Anyway, this is an interview with The Onion in which Joss speaks extensively about his experience on X-Men (and a few other films like Waterworld and Alien 4 too).

JW: It was the same situation with X-Men. They said, "Come in and punch up the big climax, the third act, and if you can, make it cheaper." That was the mandate on both movies, and my response to both movies was, "The problem with the third act is the first two acts." But, again, no one was paying attention. X-Men was very interesting in that, by that time, I actually had a reputation in television. I was actually somebody. People stopped thinking I was John Sweden on the phone. And then, in X-Men, not only did they throw out my script and never tell me about it; they actually invited me to the read-through, having thrown out my entire draft without telling me. I was like, "Oh, that's right! This is the movies! The writer is shit in the movies!" I'll never understand that. I have one line left in that movie. Actually, there are a couple of lines left in that are out of context and make no sense, or are delivered so badly, so terribly .. There's one line that's left the way I wrote it.

O: Which is?

JW: "'It's me.' 'Prove it.' 'You're a dick.'" Hey, it got a laugh.

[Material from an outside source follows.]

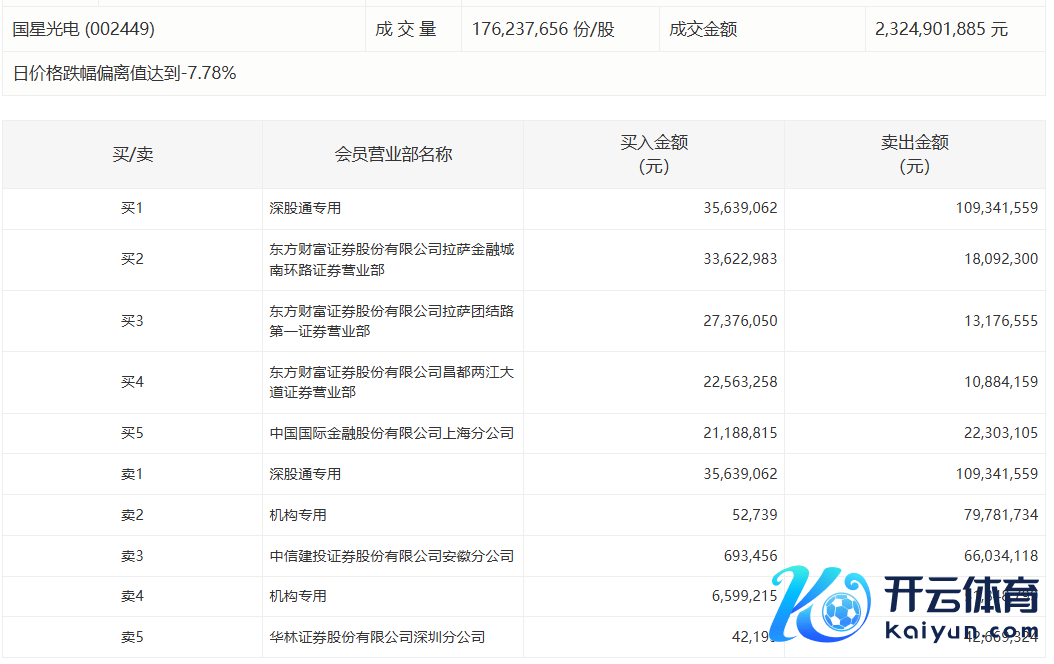This screenshot has width=1054, height=664.
Task: Open 中信建投证券股份有限公司安徽分公司
Action: click(391, 556)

O: It's funny that the only lines I really remember from that movie are that one and Storm's toad comment.

JW: Okay, which was also mine, and that's the interesting thing. Everybody remembers that as the worst line ever written, but the thing about that is, it was supposed to be delivered as completely offhand. [Adopts casual, bored tone.] "You know what happens when a toad gets hit by lightning?" Then, after he gets electrocuted, "Ahhh, pretty much the same thing that happens to anything else." But Halle Berry said it like she was Desdemona. [Strident, ringing voice.] "The same thing that happens to everything eeelse!" That's the thing that makes you go crazy. At least "You're a dick" got delivered right. The worst thing about these things is that, when the actors say it wrong, it makes the writer look stupid.


[> [> Thanks. -- Doug, 17:01:54 02/02/04 Mon

Though to be perfectly blunt, the climax to that movie was definitely adequate (though I can easily imagine that Joss's dialogue would have been better).

[> [> [> Re: Thanks. -- Tom, 20:21:22 02/04/04 Wed

I agree that the climax was adequate, but the material that is prior to the climax is much stronger. For example, Logan and Rogue's introductions, the introduction to Xavier's School and most of the material at the school, the fight at the train station: all of those sequences are stronger and more memorable than the climax. Usually with a movie, the climax would be at least one of the more memorable sequences, but in X-Men, I think it might be the among least memorable portion of the film.

Also, Andrew's comment is a typical response from the comic book community to the film and since Andrew is definitely a part of that community, it is not surprising to hear him give the same critism as his peers.